Three-fifths of new cars and vans should be electric by 2030 to meet legal targets to cut greenhouse gases, Government climate advisers have said.
New homes should also be being built to more energy-efficient standards to save people money on their bills and reduce emissions, they said.
A report from the Committee on Climate Change warned the Government’s “clean growth strategy”, published in October, did not go far enough to meet targets to cut greenhouse gases by the 2020s and 2030s under UK law.
The report called for more firm policies and action, from incentives for “able to pay” householders to install energy efficiency measures to speeding up tree-planting to create 70,000 hectares (173,000 acres) of new woodlands by 2025.
And Lord Deben, the committee’s chairman, said housebuilders, car companies and oil and gas firms should “step up” to play more of a role in the shift to a cleaner economy.
He said the strategy showed clean growth was now a “central part of the Government’s economic policy”.
But he warned: “The Government’s policies and proposals will need to be firmed up as a matter of urgency – and supplemented with additional measures if the UK is to deliver on its legal commitments and secure its position as an international climate change leader.”
He also said: “I think that the time has come for us to remind industry in many of these areas they have a real part to play.
“If you’re going to sell an electric car your dealers have to be very well aware, have got to understand these things, so training dealers is essential.

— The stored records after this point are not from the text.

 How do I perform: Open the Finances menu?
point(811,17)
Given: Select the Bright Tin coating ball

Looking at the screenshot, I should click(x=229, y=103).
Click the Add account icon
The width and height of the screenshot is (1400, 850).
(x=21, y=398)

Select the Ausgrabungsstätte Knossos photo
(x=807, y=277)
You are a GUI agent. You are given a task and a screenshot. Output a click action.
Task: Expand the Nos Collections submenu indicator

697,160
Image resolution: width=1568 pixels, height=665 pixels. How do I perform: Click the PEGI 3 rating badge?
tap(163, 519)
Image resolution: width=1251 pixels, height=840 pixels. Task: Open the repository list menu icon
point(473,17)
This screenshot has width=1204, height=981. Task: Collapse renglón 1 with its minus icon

“If you’re running a big fossil fuel company, you have to start thinking about the realities of when, not if, because it is not if any longer, we use a lot less fossil fuels.”
Oil and gas businesses should be investing more in technology to capture and store carbon emissions from power plants and industry, without which the cost of cutting greenhouse gases from the economy will be more expensive, the committee said.
Lord Deben also criticised construction firms for only doing the “absolute minimum” required on building energy efficient homes, saying the “people who suffer” from homes that are not properly insulated are the buyers who have to pay higher energy bills.
If Persimmon had spent the £112 million bonus its chief executive received on “improving the energy efficiency of the 18,000 houses that Persimmon built last year, every one of their purchasers would be paying significantly less as a result”, he said.
The Government should also tighten standards for new-build and rented properties, the committee said.
On vehicles, ministers have ambitions for 30% to 70% of new cars to be ultra-low emissions by 2030, as well as up to 40% of new van sales, as part of efforts to phase out sales of conventional petrol and diesel cars and vans by 2040.
Currently less than 5% of new car sales are “alternatively fuelled”, which also includes hybrid models.
The Climate Change Committee said that by the end of the next decade, 60% of new cars and vans should be ultra low emissions, most of which will be electric.
Grants for electric vehicles are still needed until they are the same price, and tougher emissions standards for conventional cars than the EU has in place should be brought in, the committee said.
Lord Deben also said drivers should be given the assurance about being able to “fill up” their electric vehicles, not only by rolling out a network of charging points but ensuring people know how and where to charge up.